▶ **Your instructions**: Copy each line below containing "Select".

▶ **Records to process**:
──────

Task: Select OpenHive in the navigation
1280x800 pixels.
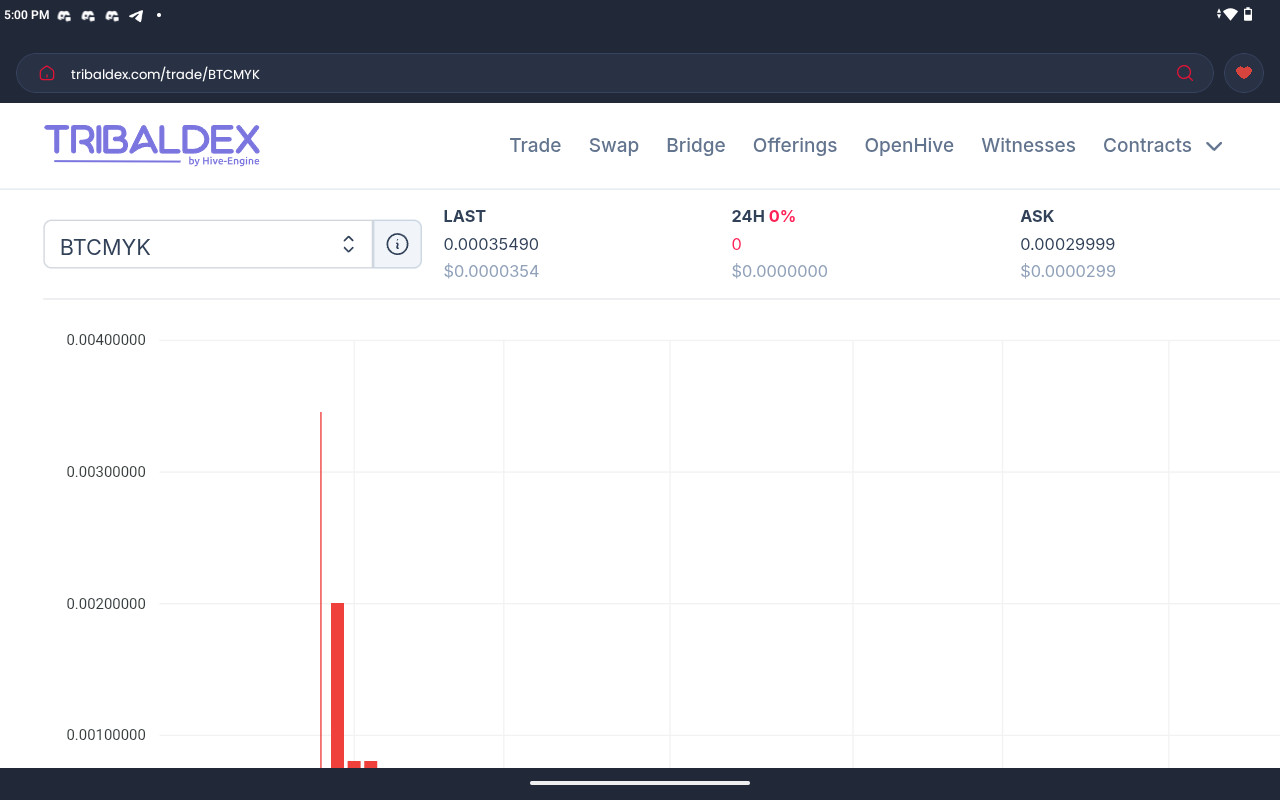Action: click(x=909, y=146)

──────

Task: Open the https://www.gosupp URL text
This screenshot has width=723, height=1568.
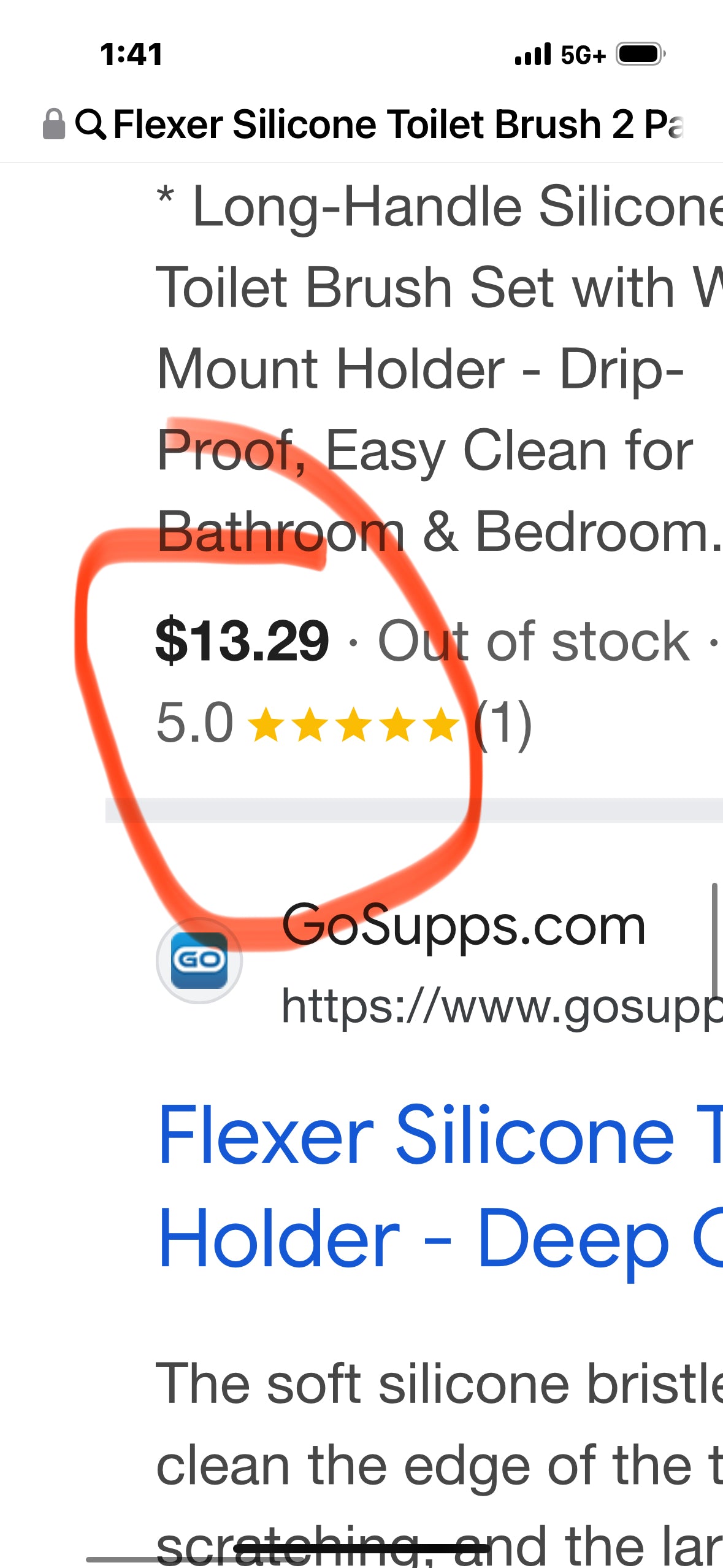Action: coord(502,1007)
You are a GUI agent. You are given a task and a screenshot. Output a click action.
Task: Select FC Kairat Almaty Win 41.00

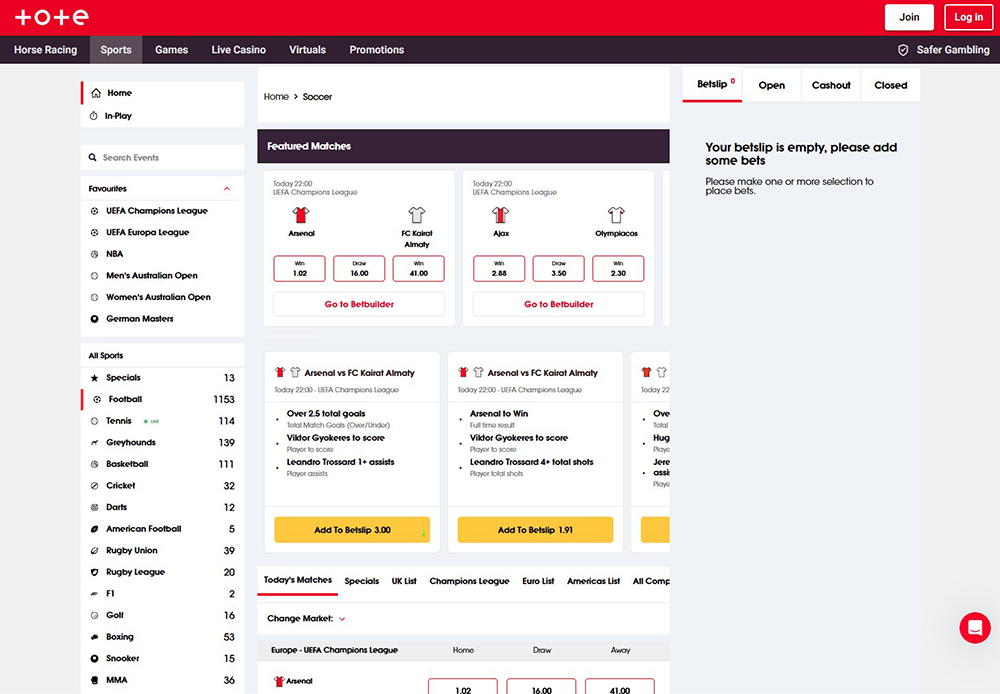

──────

▶ **Answer to this task**:
Task: Select OpenHive in the navigation
Task: Select FC Kairat Almaty Win 41.00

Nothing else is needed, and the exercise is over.